ROUGE To 27 July.

Milton Keynes/London.

ROUGE

Big Top Theatre Tent Campbell Park MK9 4AD.
23 July 7.30pm.
TICKETS: 01908 280800.
www.ifmiltonkeynes.org

then Purcell Room South Bank Centre Belvedere Road SE1 8XX 25-27 July 2012.
25-26 July 7.45pm mat 26-27 July 2pm.
TICKETS: 0844 875 0073.
www.southbankcentre.co.uk

Runs 1hr No interval.
Review: Timothy Ramsden 20 July.

Show of strength of human spirit and body.
This hour-long piece from Cambodia’s Phare Ponleu Selpak (working with French dancers Compagnie UBI), performed to the rhythms of Gamelan drums, is impressive in its leaping and somersaulting. The young male troupe vault from ground to each other’s shoulders, then fly up in a somersault before landing on the same shoulders, albeit briefly – balance is a tricky thing.

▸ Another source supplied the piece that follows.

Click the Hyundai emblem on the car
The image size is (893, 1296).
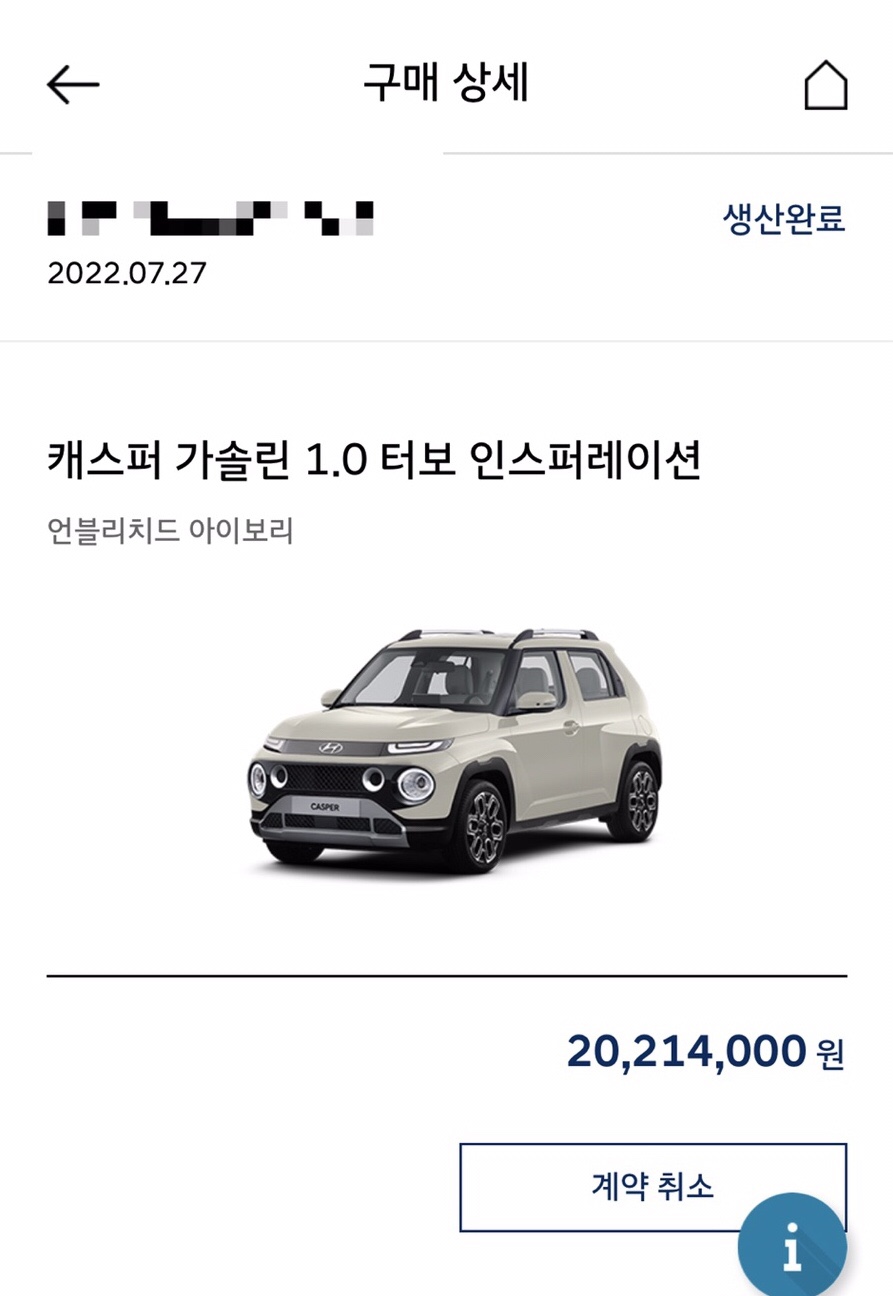click(329, 748)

There’s also juggling, quite impressive even amidst the advanced modern state of that skill. But for all its acrobatic energy, what’s key to Rouge is the company’s origins among young Cambodians raised in exile in Thai border camps when, in the second half of the 1970s, their own country was ruled by Communist leader Pol Pot’s oppressive Khmer Rouge.

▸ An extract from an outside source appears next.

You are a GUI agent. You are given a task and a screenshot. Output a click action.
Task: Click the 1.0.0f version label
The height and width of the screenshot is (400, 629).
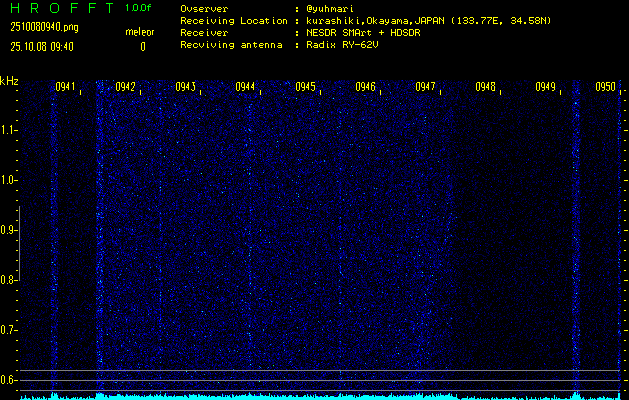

As memories or nightmares, those days lie behind the young company the exiles created in the 1994, to become their own, more benevolent, transformation of unsocialised youth through the disciplines of performance and the self-respect they develop.

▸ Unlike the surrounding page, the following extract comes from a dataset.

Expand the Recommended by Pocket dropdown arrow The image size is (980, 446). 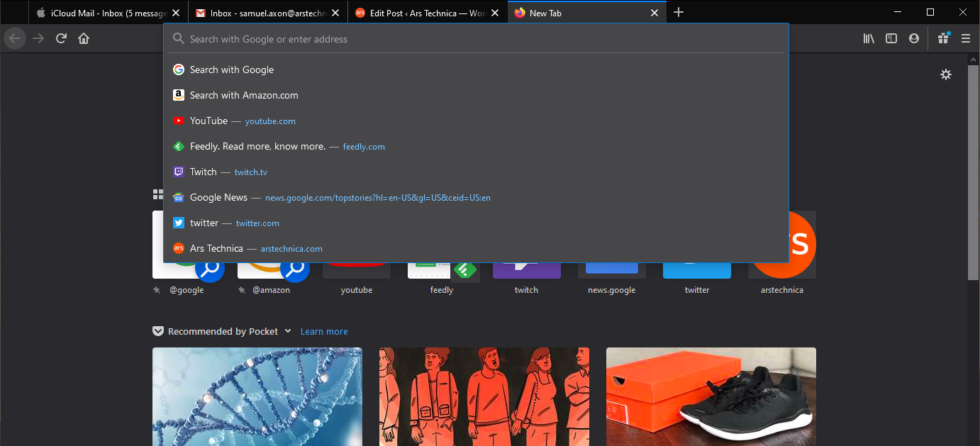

The images can be ambiguous, viewed this far from home. In the quiet opening a figure picks up eight poles, holding each at a different angle around his body. Physically, it’s not easy. It could be an image of protection or confinement. Suitably, it becomes a framing image.

In red silhouetted images, torture and punishment beatings are clear. Elsewhere, images suggest defiance and punishment. One figure becomes isolated by his bare torso. A lone rebel perhaps. But when he seems to climb an ascending ‘staircase’ of others’ bodies, is it a sign of oppression or assertion of his own freedom?

An impressive show, and in Milton Keynes part of the impressive, if damp, opening of an International Festival, planned to happen every two years, and already giving the city an economic as well as cultural lift. From Lone Twin’s 30-foot sailing-boat ‘Collective Spirit’, built by pieces of wood donated by the public and ‘bottled-up’ in the built-up Queen’s Court at thecentre:MK precinct, through a “breathless” active game of detection Track Down (till 29 July), to a nocturnal walk round Campbell Park illuminated by French luminaries Compagnie Carabosse, it’s an investment in people the city and its people.